With S3's low price, flexibility, and scalability, you can easily find yourself with millions or billions of objects in S3. At some point down the line, you may have a need to modify a huge number of objects in your bucket. There are a number of reasons you might need to modify objects in bulk, such as:
Adding object tags to each object for lifecycle management or for managing access to your objects.
Copying objects to another bucket
Restoring objects from Amazon S3 Glacier
Indexing your objects in a database
This is where S3 Batch is helpful. You can specify a list of objects you want to modify and an operation to perform on those objects.
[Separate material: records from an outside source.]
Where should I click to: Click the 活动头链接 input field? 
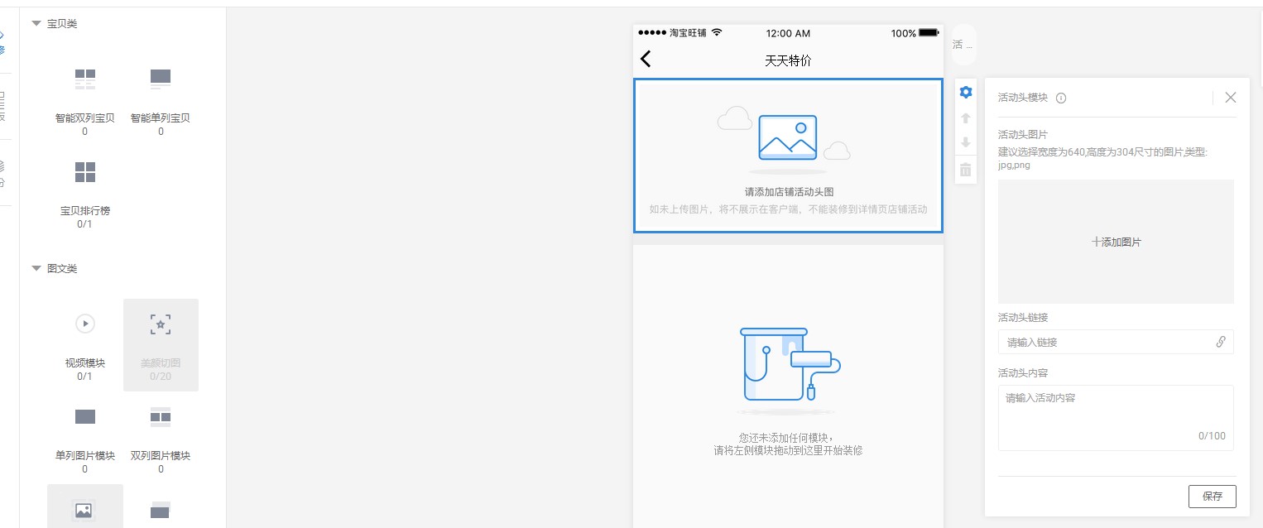point(1107,342)
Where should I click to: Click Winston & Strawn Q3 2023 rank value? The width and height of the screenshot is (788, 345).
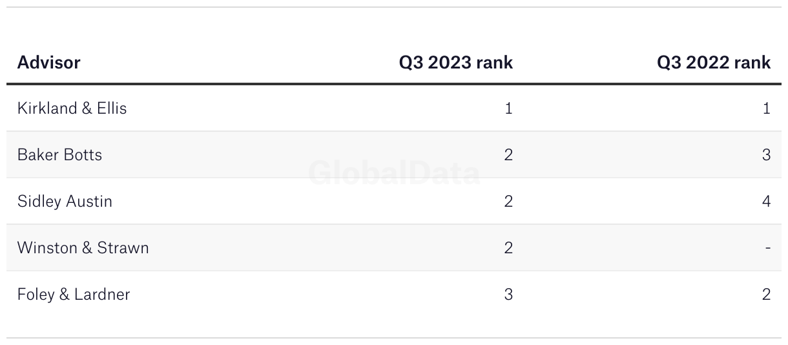click(508, 247)
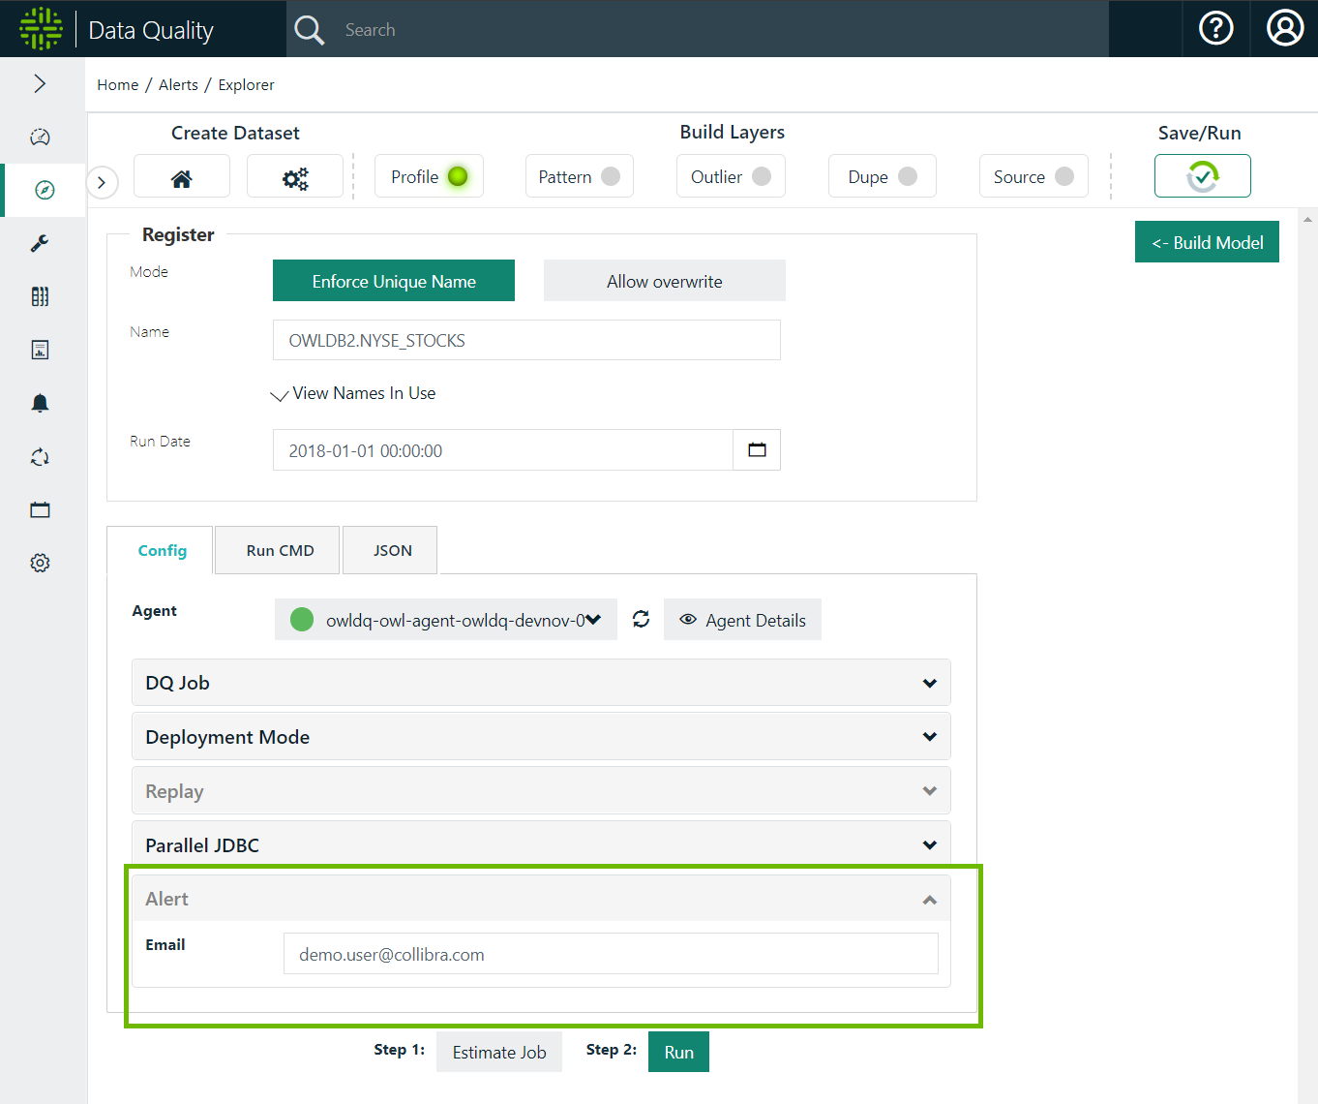Image resolution: width=1318 pixels, height=1104 pixels.
Task: Click the Email input field
Action: pyautogui.click(x=611, y=954)
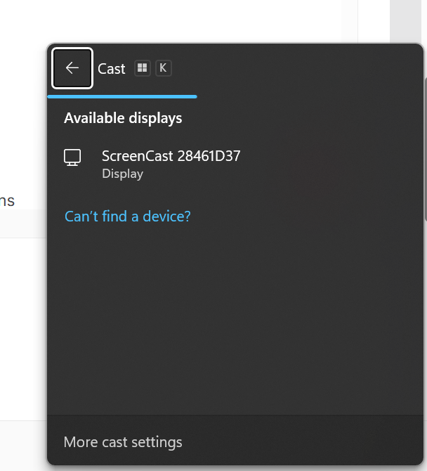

AWS will manage the scheduling and management of your job.
Elements of an S3 Batch Job
Now that we know why we would use S3 Batch, let's understand the core elements of a Batch job.
There are four core elements to an S3 Batch Operation:
Manifest: A file indicating which objects should be processed in a Batch job
Operation: The task to be performed on each object in the job
Report: An output file that summarizes the results of your job
Role Arn: An IAM role assumed by the batch operation.
Let's dig into each of these more closely.
Manifest
When submitting an S3 Batch job, you must specify which objects are to be included in your job. This is done by way of a manifest.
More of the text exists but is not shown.